スパイラルギアにも埃が固着し動力伝達損失を生んでいるのは明らかだった。
整備を終えたDT33動力台車(2エンド側)
先ずスパイラルギアをクリーナーへ漬けた後に歯ブラシで払い落とした。
油脂付着は殆ど無くこれだけで茶褐色だった表面は真鍮色に戻せている。
予想通り台車集電板は1エンド側用,2エンド側用とも全体的に酸化が進んでいた。
ラプロス#4000では作業が捗らずラプロス#2400まで番手を落とし磨き上げる。
更に油脂分で半分埋まりかけたピボット軸受部は爪楊枝にて清掃し摺動抵抗を減らした。
これほど酷く劣化した台車集電板は初であり都合4枚の研磨が完了するまでに約20分を割かれている。

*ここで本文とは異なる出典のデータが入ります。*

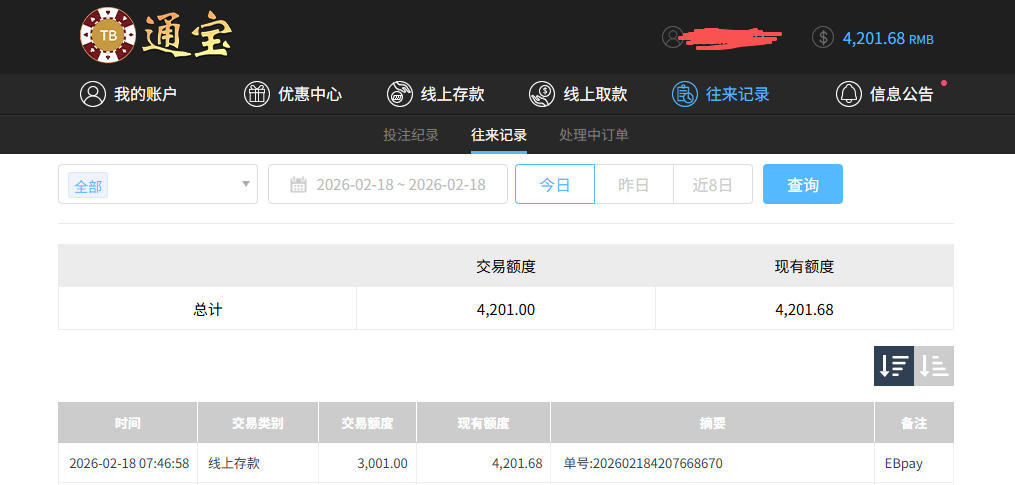
Task: Switch to the 处理中订单 tab
Action: coord(594,135)
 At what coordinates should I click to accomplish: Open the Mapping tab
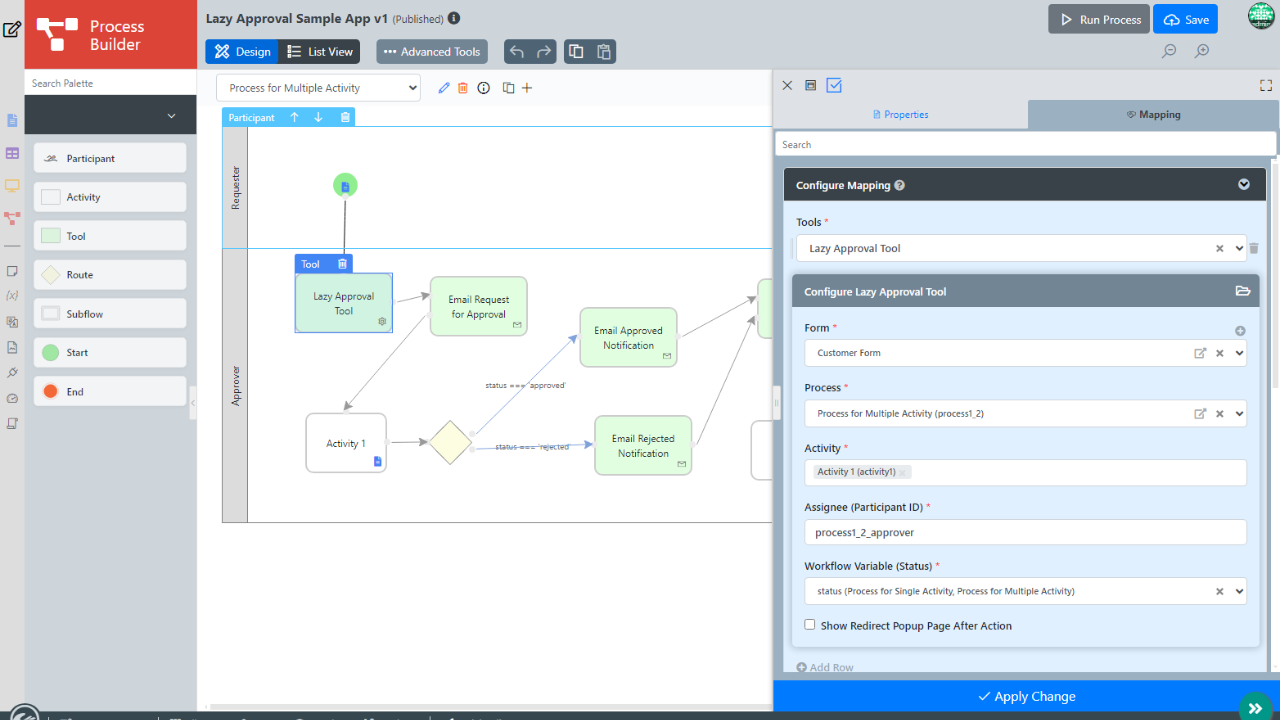pyautogui.click(x=1153, y=115)
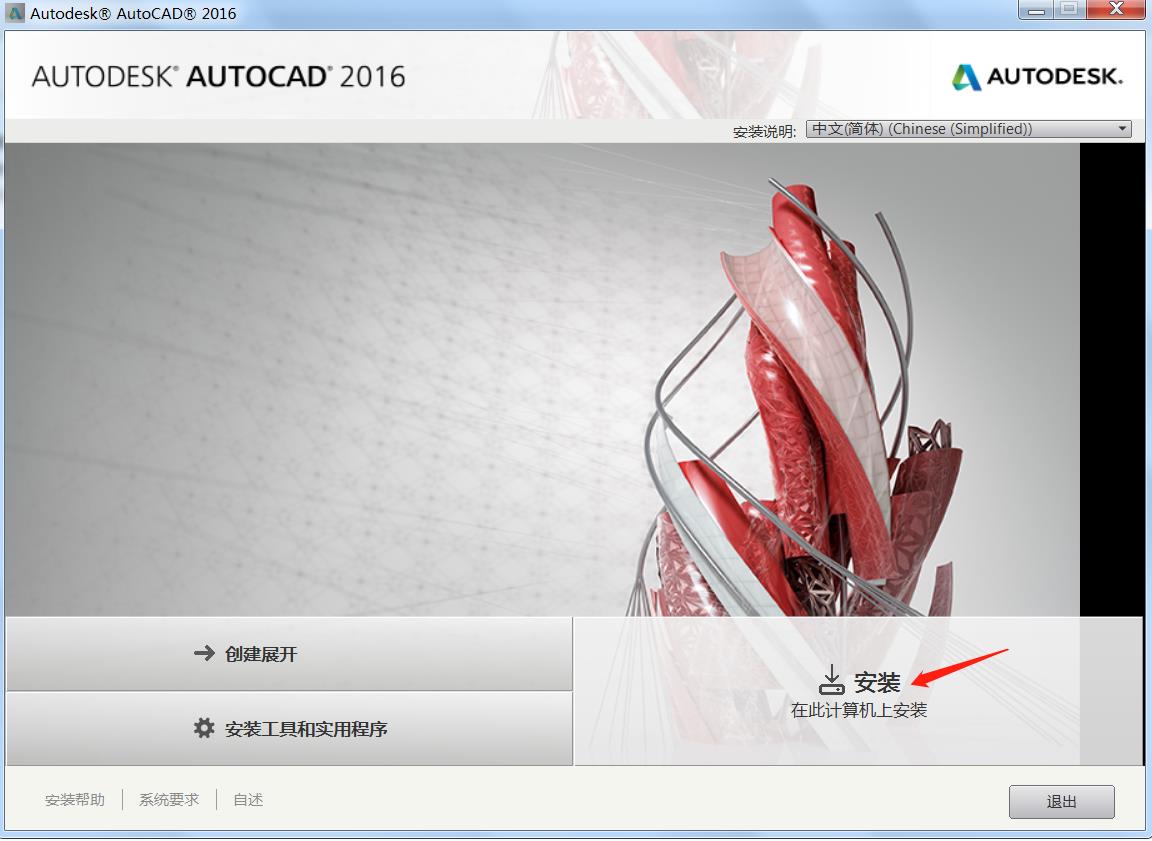
Task: Click the gear icon for 安装工具和实用程序
Action: (x=204, y=728)
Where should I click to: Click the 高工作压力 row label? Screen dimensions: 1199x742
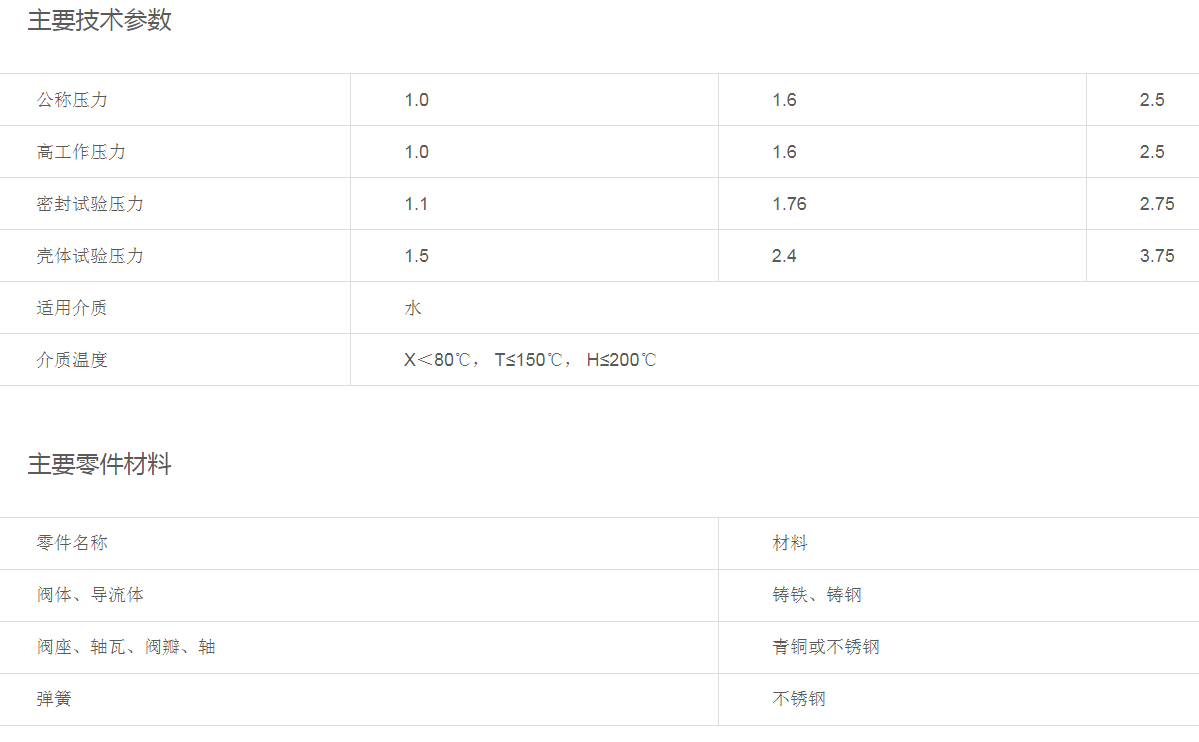(x=81, y=152)
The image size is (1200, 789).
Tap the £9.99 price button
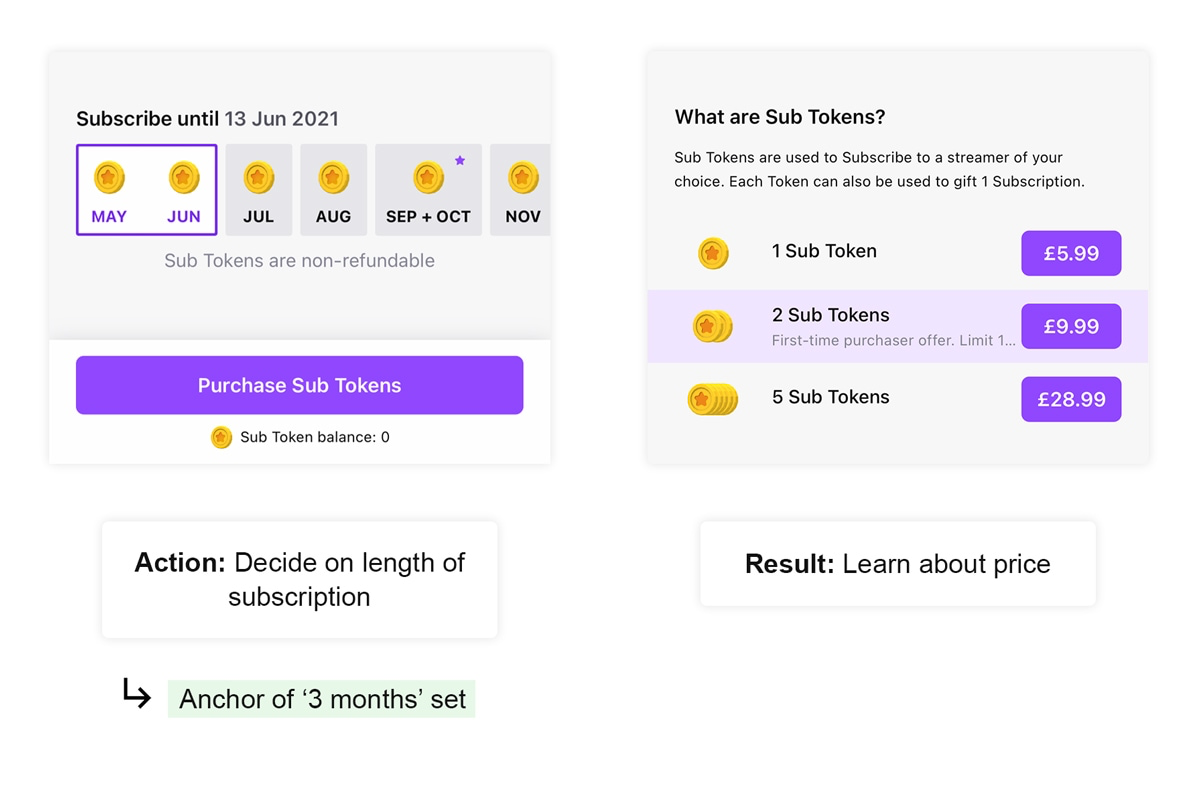1071,326
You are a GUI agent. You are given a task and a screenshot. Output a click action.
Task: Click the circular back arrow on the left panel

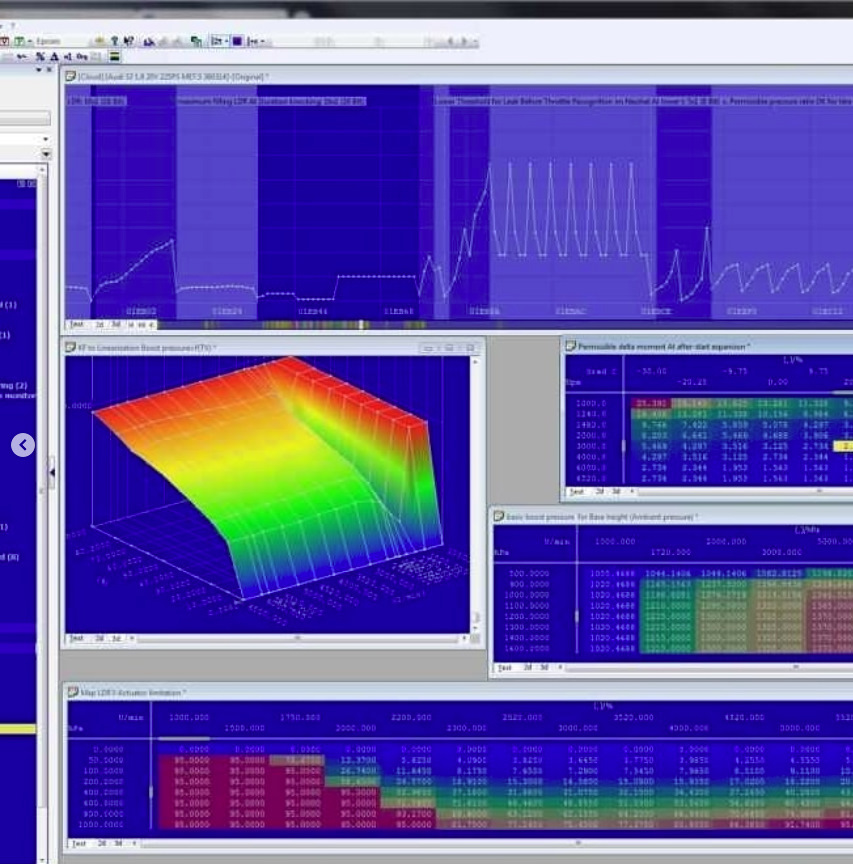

なおプラスチック製ギア類には微量のユニクリーンオイルを投下した。
↓
モハ103-733(ラシ310F-1:動力ユニット整備・搭載施工)。
全箇所の整備を終えたがまだモーター中央寄に偏位させたシャフト受を戻す作業が残っている。
現状のまま台枠とユニットカバーを嵌合させシャフト受の位置修正に取り掛かる。
位置基準は既に動力ユニット整備が完了したモハ103-708(ラシ305F:Tc763)を参考にした。
今更台枠にLOT差があると気付くおまけが付いて来たものの幸い2エンド側は類似の成形形状であった。
先に2エンド側の台枠切り欠き部から僅かに引き込んだ位置へシャフト受合わせる。
1エンド側のシャフト受もこれに倣いモーター軸露出部が両側等幅になるよう調整した。
やや不安が残る組み立てになってしまったが駆動試験は一発で整備の答を得られている。
シャフト受の位置変更による変化は一切見受けられず駆動力低下には至らなかった。
段付加速は劣化した台車集電板の影響が大きかった模様で断面まで磨いた甲斐があったと思う。
一方車体は側面窓セル窓サッシ印刷の波打現象が生じていた。
磨きクロスで側面窓セル全面を吹き上げても剥離には至らず補修は施していない。
無事モハ103-733,モハ103-734(ラシ310F-1)が竣工し動力車位置偏位も解消された。
この整備を機にラシ310F-1の存在感を高めるべく他車両も入場させる予定である。